Le
mot de la fin !
Il
était une fois bonimenteur ayant langue trop chargée. La sienne,
qui n’était pas de bois , avait eu la dent dure en jugeant un
freluquet qui lui avait manqué de respect. Une salve de mots, tous
plus blessants les uns que les autres, avaient proprement exécuté
le vilain personnage. Le dernier mot fut celui qui mit à terre le
malandrin. Il n’y aurait pas eu lieu de s’en offusquer si
l’agonie du grossier n’avait choqué les âmes sensibles,
toujours promptes à s’indigner pour un nom ou pour un
béni-oui-oui. Que le méchant fût un personnage important, un haut
dignitaire de cette société agonisante provoqua l’émoi des gens
de sa caste.
L’affaire
fut portée en haut lieu, là où,
justement, les mots finissent par manquer quand il s’agit de dire
la vérité ou des propos sensés. Un
discours fut tenu par un homme, lui aussi important, qui
naturellement ne l’avait pas écrit. Le risque est grand alors de
commettre un non-sens quand on découvre ainsi des mots qui vous
échappent.
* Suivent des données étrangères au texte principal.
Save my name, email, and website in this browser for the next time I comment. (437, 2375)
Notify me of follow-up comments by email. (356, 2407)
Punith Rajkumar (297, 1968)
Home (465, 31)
C’est ce qu'il advient devant une assemblée assoupie
dont beaucoup de membres, élus cacochymes, ont une forte prétention
à perdre leurs mots.
L’orateur
xylophile, d’un grand mouvement de manche, se lança alors dans une
tirade imprévue. Enivré par ses mots, exalté par les caméras de
télévision qui filmaient en direct la séance, il s’autorisa
quelques variations lexicales, des ajouts sémantiques, des libertés
grammaticales. Comme nul ne peut interrompre ce genre de discoureurs
prétentieux, le dérapage ne tarda pas à se produire. Il s'avérait
de toute première nécessité de bâillonner le bonimenteur et ses
semblables.
Il
fallait que le mot de trop devînt celui de la fin. La loi se fit
fort de pourchasser les coupables, de dénicher les fautifs
potentiels, les beaux parleurs impénitents et, comme la mode est au
principe de précaution, la docte assemblée trouva une mesure
exemplaire pour réduire à néant le risque. Le décret du mot de
trop fut voté à l’unanimité de ceux qui ne dormaient pas encore
ce soir-là dans les travées de la chambre des dépités..
Obligation
fut faite désormais de retirer un mot à chacune
de nos phrases. Une police lexicale fut immédiatement mise en place.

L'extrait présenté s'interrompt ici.